What a treasure trove of trophies, medals and glittering goodies was to be found in Granddad’s back shed. I’d always sneak in there and marvel at the life he had led before he was my granddad and the old man I knew. But Granddad didn’t like to display his trophies. He instilled in me the belief that they didn’t indicate the true value of a person; it was what your teammates thought that mattered most.
Thirty kilometres west of Narrogin, the Hoggs made the area around Williams their domain. They were from sturdy country stock, and proud to be farmers. For generations they relied on sheep, wheat and a variety of other crops to pay the bills and keep the banks at bay. The Hoggs owned vast properties in the Williams region, and they were known as good, honest farmers who got through the tough times and made the most of the lush periods.
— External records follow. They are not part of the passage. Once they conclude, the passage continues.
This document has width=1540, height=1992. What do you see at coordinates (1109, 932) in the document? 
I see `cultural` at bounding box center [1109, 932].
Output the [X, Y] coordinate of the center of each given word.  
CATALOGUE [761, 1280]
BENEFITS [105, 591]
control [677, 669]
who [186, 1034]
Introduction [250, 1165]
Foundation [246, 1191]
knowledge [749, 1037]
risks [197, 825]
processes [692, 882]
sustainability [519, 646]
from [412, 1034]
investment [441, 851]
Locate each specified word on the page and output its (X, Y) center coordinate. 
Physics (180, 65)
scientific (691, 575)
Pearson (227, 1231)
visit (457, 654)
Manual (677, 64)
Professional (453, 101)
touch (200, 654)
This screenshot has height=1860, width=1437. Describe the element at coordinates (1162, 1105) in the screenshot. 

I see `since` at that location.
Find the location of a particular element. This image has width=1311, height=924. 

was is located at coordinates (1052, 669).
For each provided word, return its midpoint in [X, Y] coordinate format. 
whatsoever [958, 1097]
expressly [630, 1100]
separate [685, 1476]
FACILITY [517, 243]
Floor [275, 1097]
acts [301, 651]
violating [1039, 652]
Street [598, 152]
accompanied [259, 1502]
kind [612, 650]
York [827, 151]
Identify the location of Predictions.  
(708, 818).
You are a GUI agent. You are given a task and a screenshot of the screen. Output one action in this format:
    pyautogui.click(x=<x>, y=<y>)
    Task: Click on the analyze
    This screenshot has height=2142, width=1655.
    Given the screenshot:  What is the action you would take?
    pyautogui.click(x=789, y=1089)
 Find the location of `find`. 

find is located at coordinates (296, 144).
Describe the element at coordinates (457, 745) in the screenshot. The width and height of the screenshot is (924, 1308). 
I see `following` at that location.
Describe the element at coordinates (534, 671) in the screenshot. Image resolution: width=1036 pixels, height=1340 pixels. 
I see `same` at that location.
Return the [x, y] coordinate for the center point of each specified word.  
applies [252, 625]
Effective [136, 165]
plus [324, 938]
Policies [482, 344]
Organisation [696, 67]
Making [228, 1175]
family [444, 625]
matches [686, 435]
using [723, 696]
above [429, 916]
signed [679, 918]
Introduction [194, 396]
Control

My great-grandfather, George Brown Hogg, had two sons, George Bruce and Barry. Barry took over the main farm, and he bought Bruce another property. Bruce was my grandfather, and he had three sons – George Gregory, Kennedy and Peter – and a daughter, Mary; my two uncles went onto the main farm, while Granddad helped my father, Greg, buy another farm, about twenty minutes out of town. Farming was in Dad’s blood and he ran sheep as well as growing barley and oats. He later bought a second farm to grow wheat.
The Hoggs were a family steeped in tradition, and one was that the eldest son of each generation was named George. To differentiate them, they were known by their second names. My father was named George Gregory Hogg and was known as Greg. That’s why my name is George Bradley Hogg. Although I’m mostly known as Brad, some of my closest friends still call me George.